── SELECTED EXTRACT

Московский Педагогический Государственный Университет

Факультет Дошкольной Педагогики и Психологии

 

Реферат на тему: “ Judicial system in England”

 

 

Студент: Иванова Е.А.

 

Преподаватель: Маламуд А.Я.

 

Москва 2012

The List of Contents:

 

1.Introduction 3

 

2.What is Law? 3

 

3.Common Law and Equity 4

 

4.Parliament and Legislation 5

 

5.Classification of the Courts 5

 

6.The Legal Profession 6

 

7.Glossary 8

 

8.Appendix 10

 

 

1.Introduction

 

The Judicial system in England is known for its singularity. To get an overview of it we should examine such notions as law, Common law and equity. Also we should get an idea of Parliament, legislation, the classification of the courts. And then we should pass in review the legal profession.

 

 

2.What is Law?

 

Law is a system of rules and guidelines, which are enforced through social institutions to govern behavior.

The law of England and Wales primarily comes from two sources: Parliament and the courts.

In relation to law made by Parliament, as long as a bill is passed by the House of Commons and the House of Lords and receives the royal assent, the resulting Act of Parliament is recognised as law. Equally, cases decided by the courts, which interpret Acts of Parliament or develop the common law are recognised as a source of law. Originally, the law made by judges through case law was the most important source of law, as Parliament met infrequently. However, with the ascendancy of Parliament as the law-maker, legislation increasingly became the main source of law.

Morality and the law may coincide, but not necessarily. Using morality as a guide to what should be subject to legal intervention is problematic. The difficulty, of course, lies in defining what is immoral. Religion may give guidance, but not all members of a society will necessarily agree on what is, or what is not, immoral. Attempts have been made to identify criteria against which to judge whether conduct should attract legal intervention. For example, John Stuart Mill in On Liberty said, ‘the only purpose for which power can be rightfully exercised over any member of a civilised community against his will is to prevent harm to others. His own good, either physical or moral, is not a sufficient warrant.’ But this principle in itself calls for judgements as to what constitutes harm and who falls within the category of ‘others’.

 

The great branches of English law are the civil law and the criminal law. According to William Geldart, Introduction to English Law 146 (D.C.M. Yardley ed., 9th ed. 1984),

"The difference between civil law and criminal law turns on the difference between two different objects which law seeks to pursue - redress or punishment. The object of civil law is the redress of wrongs by compelling compensation or restitution: the wrongdoer is not punished; he only suffers so much harm as is necessary to make good the wrong he has done. The person who has suffered gets a definite benefit from the law, or at least he avoids a loss. On the other hand, in the case of crimes, the main object of the law is to punish the wrongdoer; to give him and others a strong inducement not to commit same or similar crimes, to reform him if possible and perhaps to satisfy the public sense that wrongdoing ought to meet with retribution.”

────
── EXTRACTED INFORMATION

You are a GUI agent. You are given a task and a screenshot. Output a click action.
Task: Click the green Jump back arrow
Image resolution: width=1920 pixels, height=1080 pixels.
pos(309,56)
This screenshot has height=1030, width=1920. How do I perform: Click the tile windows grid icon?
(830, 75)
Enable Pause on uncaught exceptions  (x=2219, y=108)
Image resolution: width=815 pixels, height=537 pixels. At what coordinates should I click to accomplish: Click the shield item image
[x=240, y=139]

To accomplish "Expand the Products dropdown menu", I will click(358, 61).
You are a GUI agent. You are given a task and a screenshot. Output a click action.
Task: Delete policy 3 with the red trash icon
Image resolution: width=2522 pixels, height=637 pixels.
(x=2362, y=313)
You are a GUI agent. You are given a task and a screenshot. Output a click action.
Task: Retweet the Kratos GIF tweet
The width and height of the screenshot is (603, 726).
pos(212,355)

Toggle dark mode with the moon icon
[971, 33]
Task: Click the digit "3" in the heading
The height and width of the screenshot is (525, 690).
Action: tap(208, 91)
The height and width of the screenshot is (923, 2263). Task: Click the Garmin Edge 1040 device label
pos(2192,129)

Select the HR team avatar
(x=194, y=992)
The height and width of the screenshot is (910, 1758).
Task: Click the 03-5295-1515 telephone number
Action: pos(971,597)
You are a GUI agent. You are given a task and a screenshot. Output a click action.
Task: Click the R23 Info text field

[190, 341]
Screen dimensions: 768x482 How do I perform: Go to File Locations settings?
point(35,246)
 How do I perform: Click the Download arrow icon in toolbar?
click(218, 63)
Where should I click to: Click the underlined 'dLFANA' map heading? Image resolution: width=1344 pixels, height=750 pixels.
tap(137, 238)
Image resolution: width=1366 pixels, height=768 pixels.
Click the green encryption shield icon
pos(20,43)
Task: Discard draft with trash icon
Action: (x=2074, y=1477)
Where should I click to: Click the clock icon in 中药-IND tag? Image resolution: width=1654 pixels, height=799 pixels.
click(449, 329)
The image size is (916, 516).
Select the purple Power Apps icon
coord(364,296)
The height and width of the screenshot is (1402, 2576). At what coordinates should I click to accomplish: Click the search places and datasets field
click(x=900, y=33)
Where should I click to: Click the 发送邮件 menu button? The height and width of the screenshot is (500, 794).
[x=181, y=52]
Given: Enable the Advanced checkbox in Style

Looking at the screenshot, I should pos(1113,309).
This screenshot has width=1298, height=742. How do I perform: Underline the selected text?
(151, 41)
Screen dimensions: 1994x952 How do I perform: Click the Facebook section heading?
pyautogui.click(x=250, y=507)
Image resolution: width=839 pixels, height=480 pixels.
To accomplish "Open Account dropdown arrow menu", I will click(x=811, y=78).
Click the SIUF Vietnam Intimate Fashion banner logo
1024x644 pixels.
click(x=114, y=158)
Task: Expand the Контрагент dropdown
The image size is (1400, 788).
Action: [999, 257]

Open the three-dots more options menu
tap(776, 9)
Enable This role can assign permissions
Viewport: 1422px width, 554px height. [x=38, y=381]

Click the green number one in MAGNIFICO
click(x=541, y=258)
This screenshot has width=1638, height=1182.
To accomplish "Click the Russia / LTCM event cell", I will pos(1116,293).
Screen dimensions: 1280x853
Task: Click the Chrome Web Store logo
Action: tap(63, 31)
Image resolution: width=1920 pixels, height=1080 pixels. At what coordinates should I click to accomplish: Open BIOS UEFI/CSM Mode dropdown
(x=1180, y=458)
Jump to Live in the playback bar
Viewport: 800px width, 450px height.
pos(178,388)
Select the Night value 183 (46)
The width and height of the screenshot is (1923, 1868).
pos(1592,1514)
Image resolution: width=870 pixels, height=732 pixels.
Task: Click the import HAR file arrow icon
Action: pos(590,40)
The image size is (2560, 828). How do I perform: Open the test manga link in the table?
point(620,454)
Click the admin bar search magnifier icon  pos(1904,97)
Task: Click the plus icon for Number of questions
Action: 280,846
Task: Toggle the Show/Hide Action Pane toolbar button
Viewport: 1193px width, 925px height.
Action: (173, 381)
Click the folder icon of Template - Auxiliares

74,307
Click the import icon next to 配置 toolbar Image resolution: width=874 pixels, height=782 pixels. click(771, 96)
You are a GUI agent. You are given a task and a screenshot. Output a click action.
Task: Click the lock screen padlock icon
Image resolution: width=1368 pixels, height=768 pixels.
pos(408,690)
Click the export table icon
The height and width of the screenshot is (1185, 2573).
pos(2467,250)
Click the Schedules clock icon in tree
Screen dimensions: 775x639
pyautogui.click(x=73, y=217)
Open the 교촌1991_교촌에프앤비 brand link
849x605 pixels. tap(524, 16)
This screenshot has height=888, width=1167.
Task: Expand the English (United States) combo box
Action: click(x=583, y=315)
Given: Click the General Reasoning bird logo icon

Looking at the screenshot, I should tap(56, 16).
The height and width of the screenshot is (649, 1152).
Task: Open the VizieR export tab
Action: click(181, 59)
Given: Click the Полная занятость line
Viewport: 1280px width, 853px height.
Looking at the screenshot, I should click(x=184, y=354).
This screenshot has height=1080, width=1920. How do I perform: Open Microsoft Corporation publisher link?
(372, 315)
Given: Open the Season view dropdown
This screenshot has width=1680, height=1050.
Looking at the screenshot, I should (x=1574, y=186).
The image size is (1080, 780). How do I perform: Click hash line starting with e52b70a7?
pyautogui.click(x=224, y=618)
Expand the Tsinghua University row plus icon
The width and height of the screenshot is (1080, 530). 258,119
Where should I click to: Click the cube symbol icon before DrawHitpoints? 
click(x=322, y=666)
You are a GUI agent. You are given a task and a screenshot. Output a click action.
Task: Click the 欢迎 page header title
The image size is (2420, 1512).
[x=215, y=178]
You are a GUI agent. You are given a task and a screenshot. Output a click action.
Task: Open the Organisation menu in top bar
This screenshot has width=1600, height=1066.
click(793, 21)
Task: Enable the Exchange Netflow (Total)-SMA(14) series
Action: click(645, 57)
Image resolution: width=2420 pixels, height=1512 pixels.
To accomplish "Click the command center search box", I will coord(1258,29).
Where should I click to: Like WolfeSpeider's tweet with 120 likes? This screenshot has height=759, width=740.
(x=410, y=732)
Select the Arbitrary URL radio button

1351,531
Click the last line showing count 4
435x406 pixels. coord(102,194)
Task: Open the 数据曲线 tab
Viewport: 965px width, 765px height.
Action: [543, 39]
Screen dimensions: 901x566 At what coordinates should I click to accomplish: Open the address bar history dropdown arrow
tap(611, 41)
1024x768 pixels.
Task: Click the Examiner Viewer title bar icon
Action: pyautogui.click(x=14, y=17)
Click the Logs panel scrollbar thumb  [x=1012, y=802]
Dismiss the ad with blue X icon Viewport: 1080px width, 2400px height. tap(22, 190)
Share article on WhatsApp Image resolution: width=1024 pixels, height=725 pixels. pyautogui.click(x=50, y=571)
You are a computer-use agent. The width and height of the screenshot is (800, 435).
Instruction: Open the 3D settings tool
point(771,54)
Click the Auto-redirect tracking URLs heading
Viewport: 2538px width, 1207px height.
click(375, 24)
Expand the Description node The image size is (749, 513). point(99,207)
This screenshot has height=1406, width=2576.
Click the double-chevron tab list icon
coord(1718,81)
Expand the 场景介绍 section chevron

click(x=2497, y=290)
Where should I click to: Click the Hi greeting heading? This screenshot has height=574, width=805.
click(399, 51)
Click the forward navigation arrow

────

EXERCISE DESCRIPTION
According to the excerpt on the judicial system in England, what are the two primary sources of the law of England and Wales? The records are not needed here.

EXERCISE SOLUTION
Parliament and the courts.